▸ **Extract provided**
::::::::::

🌱 use cluster level lock instead of global lock for cluster accessor initialization #6380

fgutmann · 2022-04-05T17:42:48Z

What this PR does / why we need it:

Currently, initialization of a cluster accessor requires a global lock to be held. Initializing an accessor includes creating the dynamic rest mapper for the workload cluster and waiting for caches to populate. On a high latency connection to a workload cluster this can take a significant amount of time, because there are 10s of requests sent to the API-server for initializing the dynamic rest mapper and populating caches. During this time all reconciliation loops which require an accessor for any workload cluster are fully blocked, effectively blocking reconciliation of all clusters.

This PR allows multiple accessors for different clusters to be initialized in parallel by splitting the global lock into one lock per cluster. The implemented locking mechanism ensures that:

only one cluster accessor can exist for a particular cluster
initialization of cluster accessors for different clusters do not block each other

linux-foundation-easycla · 2022-04-05T17:42:52Z

The committers listed above are authorized under a signed CLA.

✅ login: fgutmann / name: Florian Gutmann (cb5d3dd, a3ca576)

k8s-ci-robot · 2022-04-05T17:42:56Z

Welcome @fgutmann!

It looks like this is your first PR to kubernetes-sigs/cluster-api 🎉. Please refer to our pull request process documentation to help your PR have a smooth ride to approval.

You will be prompted by a bot to use commands during the review process. Do not be afraid to follow the prompts! It is okay to experiment. Here is the bot commands documentation.

::::::::::

▸ **Word and item position data**
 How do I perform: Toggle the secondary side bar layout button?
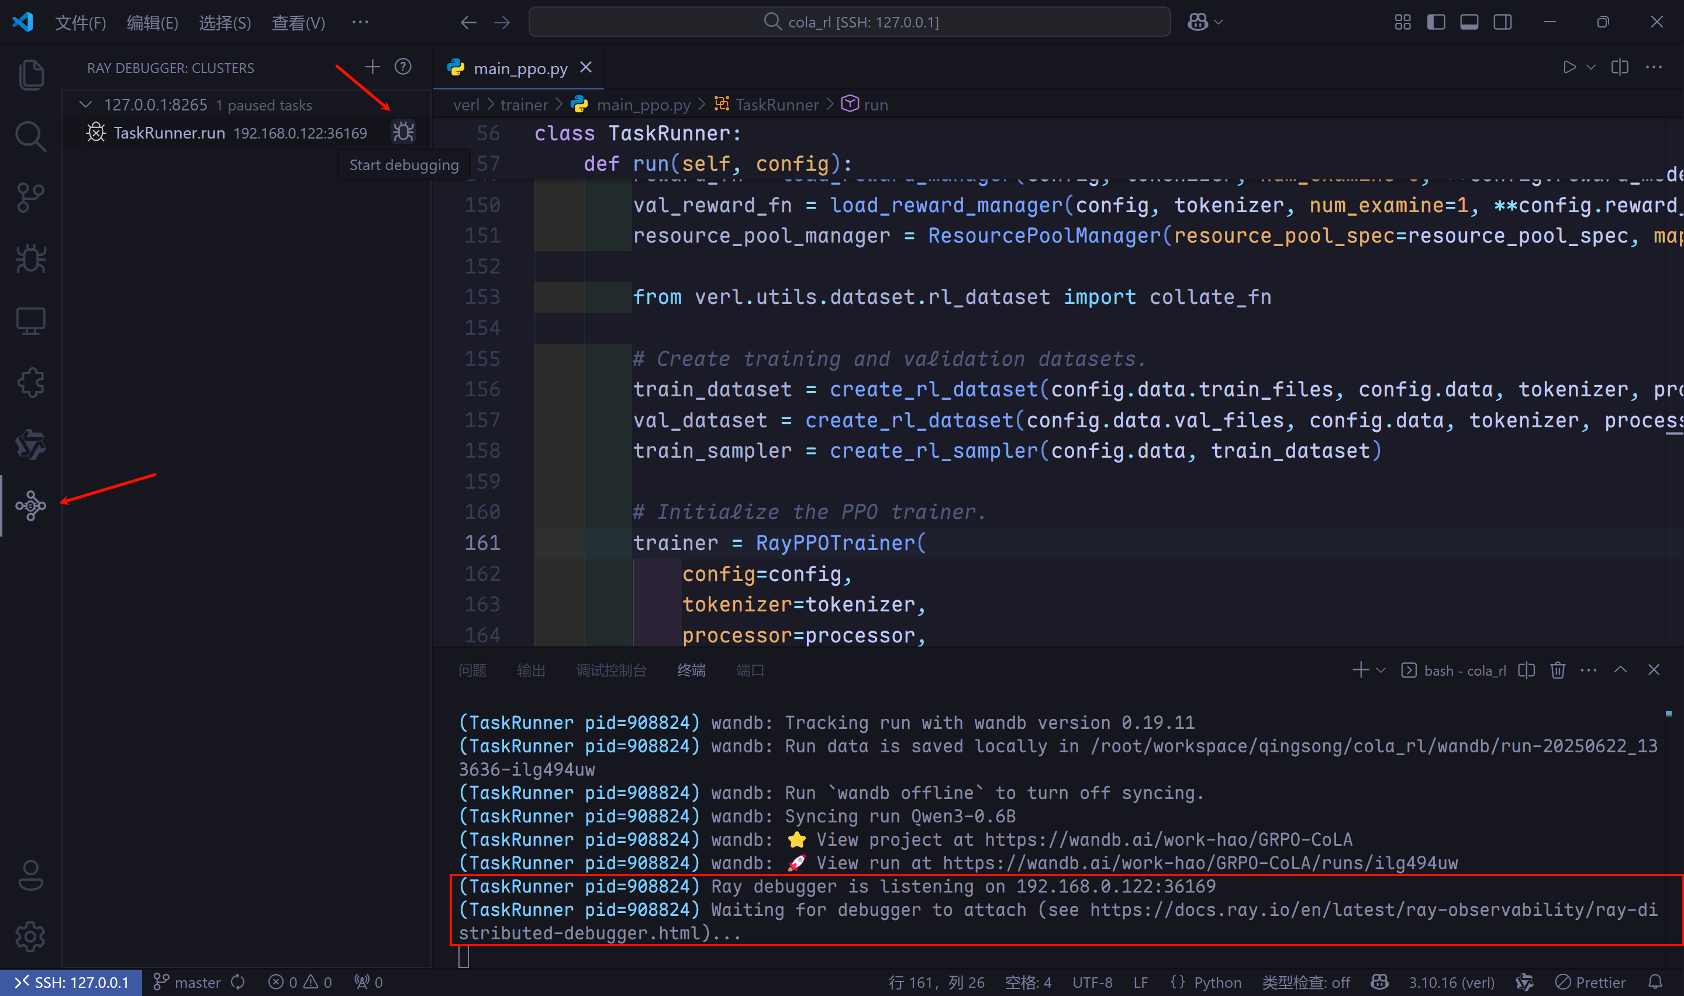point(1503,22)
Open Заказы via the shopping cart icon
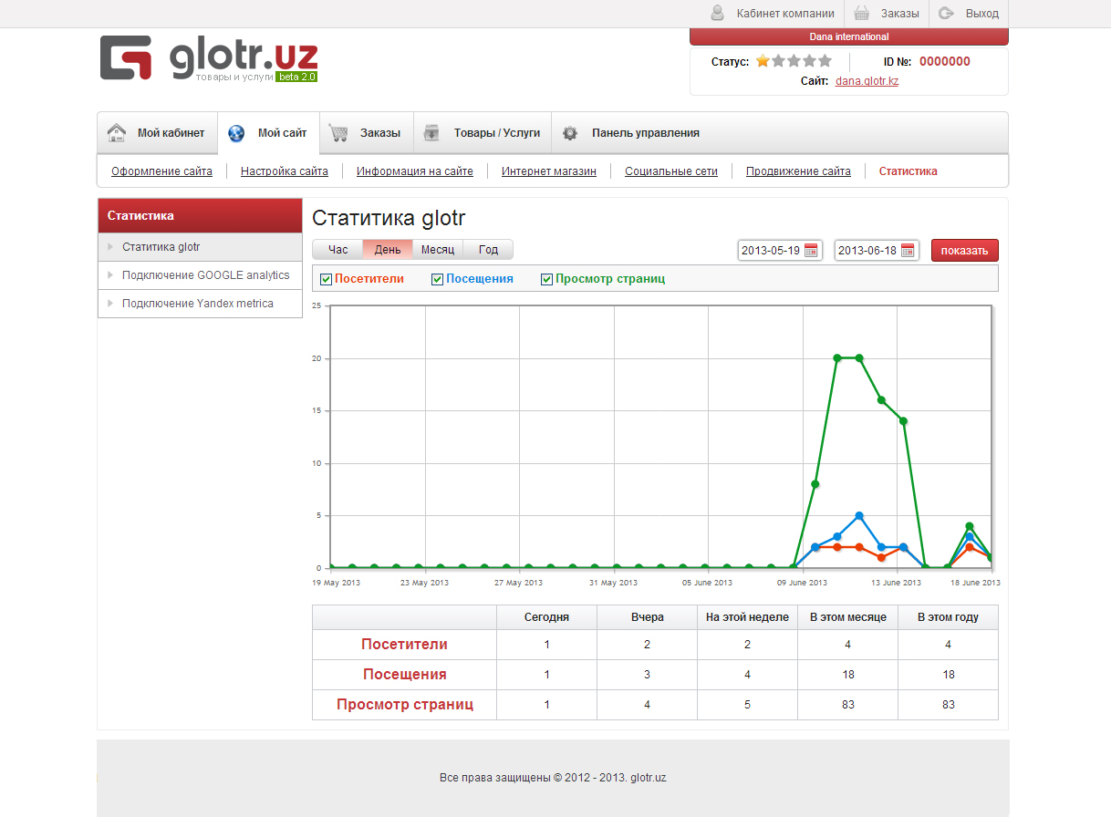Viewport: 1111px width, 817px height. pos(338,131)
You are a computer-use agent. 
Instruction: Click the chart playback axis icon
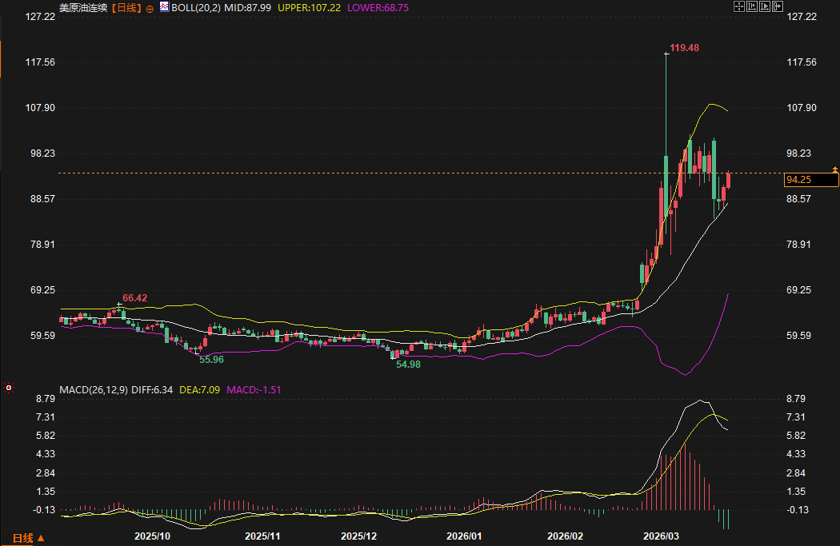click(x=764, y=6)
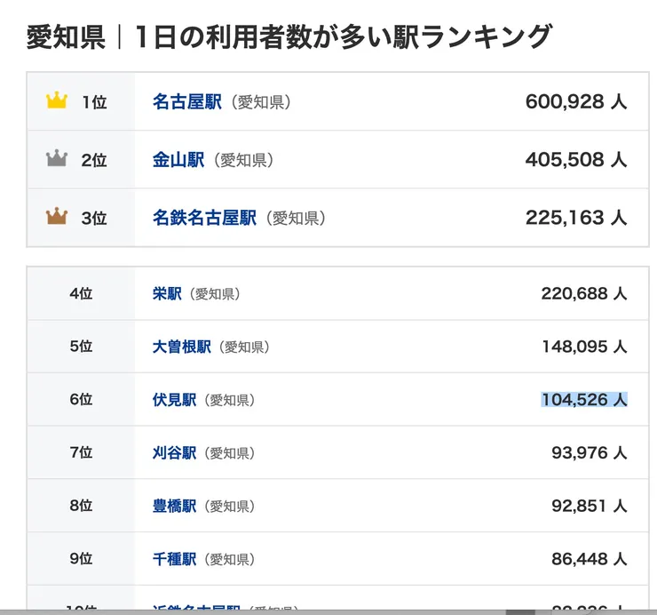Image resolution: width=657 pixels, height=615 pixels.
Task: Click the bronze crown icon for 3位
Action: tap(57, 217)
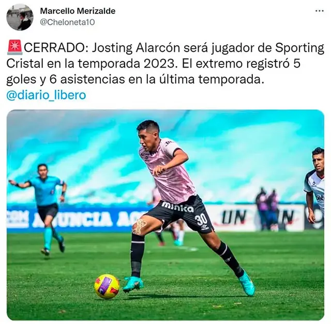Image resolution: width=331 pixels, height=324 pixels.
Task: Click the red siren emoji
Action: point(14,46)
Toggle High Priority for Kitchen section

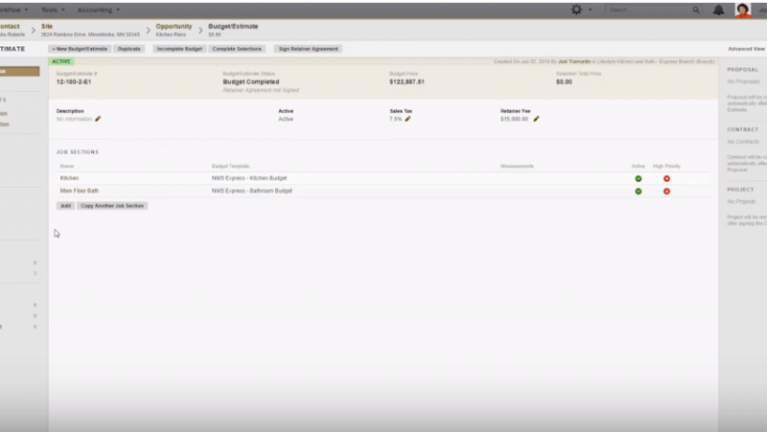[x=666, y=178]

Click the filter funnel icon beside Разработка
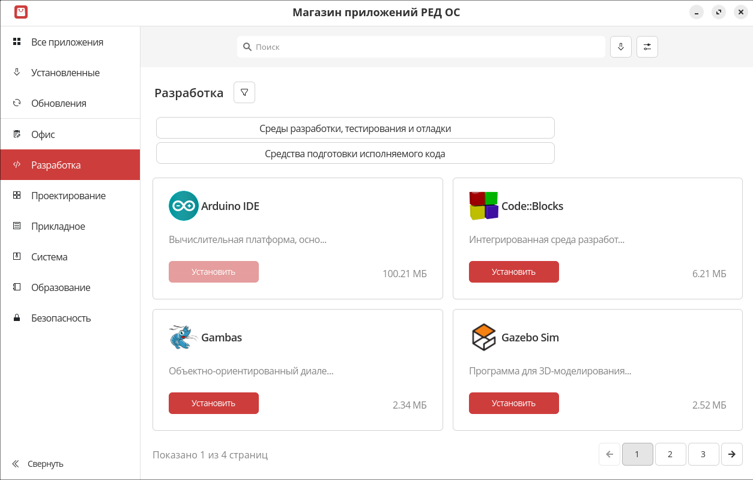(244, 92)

::::::::::

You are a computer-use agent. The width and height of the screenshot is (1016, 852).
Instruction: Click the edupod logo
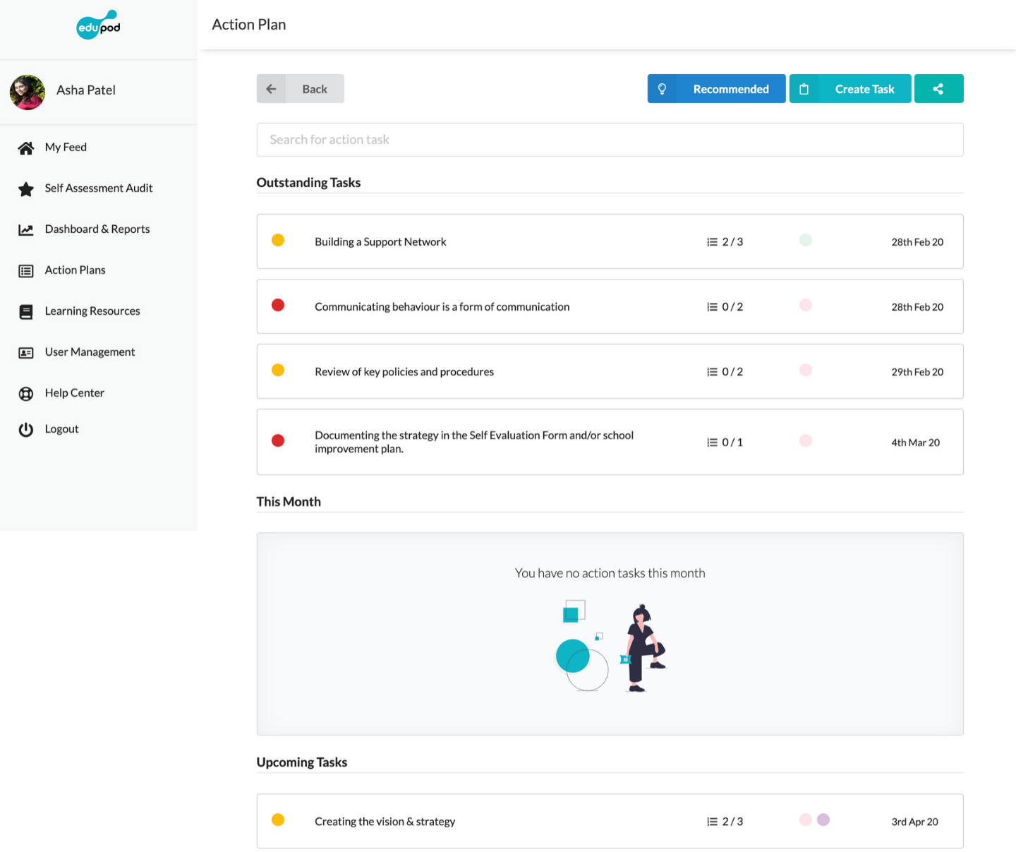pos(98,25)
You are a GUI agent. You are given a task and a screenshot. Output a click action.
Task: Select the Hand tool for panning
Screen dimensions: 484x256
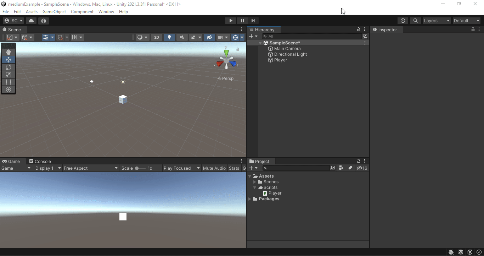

::::::::::

▸ **Work to complete**
[1] Write out, word for word, the stretch of the cluster accessor lock pull request thread from "This PR allows" through "a signed CLA.".
[2] Extend the cluster accessor lock pull request thread with what comes next after its final line.

▸ **Answers by task**
[1]
This PR allows multiple accessors for different clusters to be initialized in parallel by splitting the global lock into one lock per cluster. The implemented locking mechanism ensures that:

only one cluster accessor can exist for a particular cluster
initialization of cluster accessors for different clusters do not block each other

linux-foundation-easycla · 2022-04-05T17:42:52Z

The committers listed above are authorized under a signed CLA.

[2]
You can also check if kubernetes-sigs/cluster-api has its own contribution guidelines.

You may want to refer to our testing guide if you run into trouble with your tests not passing.

If you are having difficulty getting your pull request seen, please follow the recommended escalation practices. Also, for tips and tricks in the contribution process you may want to read the Kubernetes contributor cheat sheet. We want to make sure your contribution gets all the attention it needs!

Thank you, and welcome to Kubernetes. 😃

k8s-ci-robot · 2022-04-05T17:42:57Z

Hi @fgutmann. Thanks for your PR.

I'm waiting for a kubernetes-sigs member to verify that this patch is reasonable to test. If it is, they should reply with /ok-to-test on its own line. Until that is done, I will not automatically test new commits in this PR, but the usual testing commands by org members will still work. Regular contributors should join the org to skip this step.

Once the patch is verified, the new status will be reflected by the ok-to-test label.

I understand the commands that are listed here.

Instructions for interacting with me using PR comments are available here. If you have questions or suggestions related to my behavior, please file an issue against the kubernetes/test-infra repository.

k8s-ci-robot · 2022-04-05T17:42:58Z

[APPROVALNOTIFIER] This PR is NOT APPROVED

This pull-request has been approved by:
To complete the pull request process, please assign neolit123 after the PR has been reviewed.
You can assign the PR to them by writing /assign @neolit123 in a comment when ready.

The full list of commands accepted by this bot can be found here.

Needs approval from an approver in each of these files:

OWNERS

Approvers can indicate their approval by writing /approve in a comment
Approvers can cancel approval by writing /approve cancel in a comment

sbueringer · 2022-04-05T18:39:08Z

/ok-to-test

fabriziopandini · 2022-04-19T14:54:08Z

this PR includes a separate commit to update docker/distribution from v2.8.0 to v2.8.1. This minor version upgrade was required to make the project build in my environment

Would be a problem to move this commit to a separated PR so we can get this merged ASAP/without waiting discussion on the other changes

controllers/remote/cluster_cache.go

util/sync/mutex/keyedmutex.go

controllers/remote/cluster_cache.go

go.mod

fgutmann · 2022-04-27T17:10:23Z

Thank you @fabriziopandini and @sbueringer very much for taking a look at this PR and providing feedback!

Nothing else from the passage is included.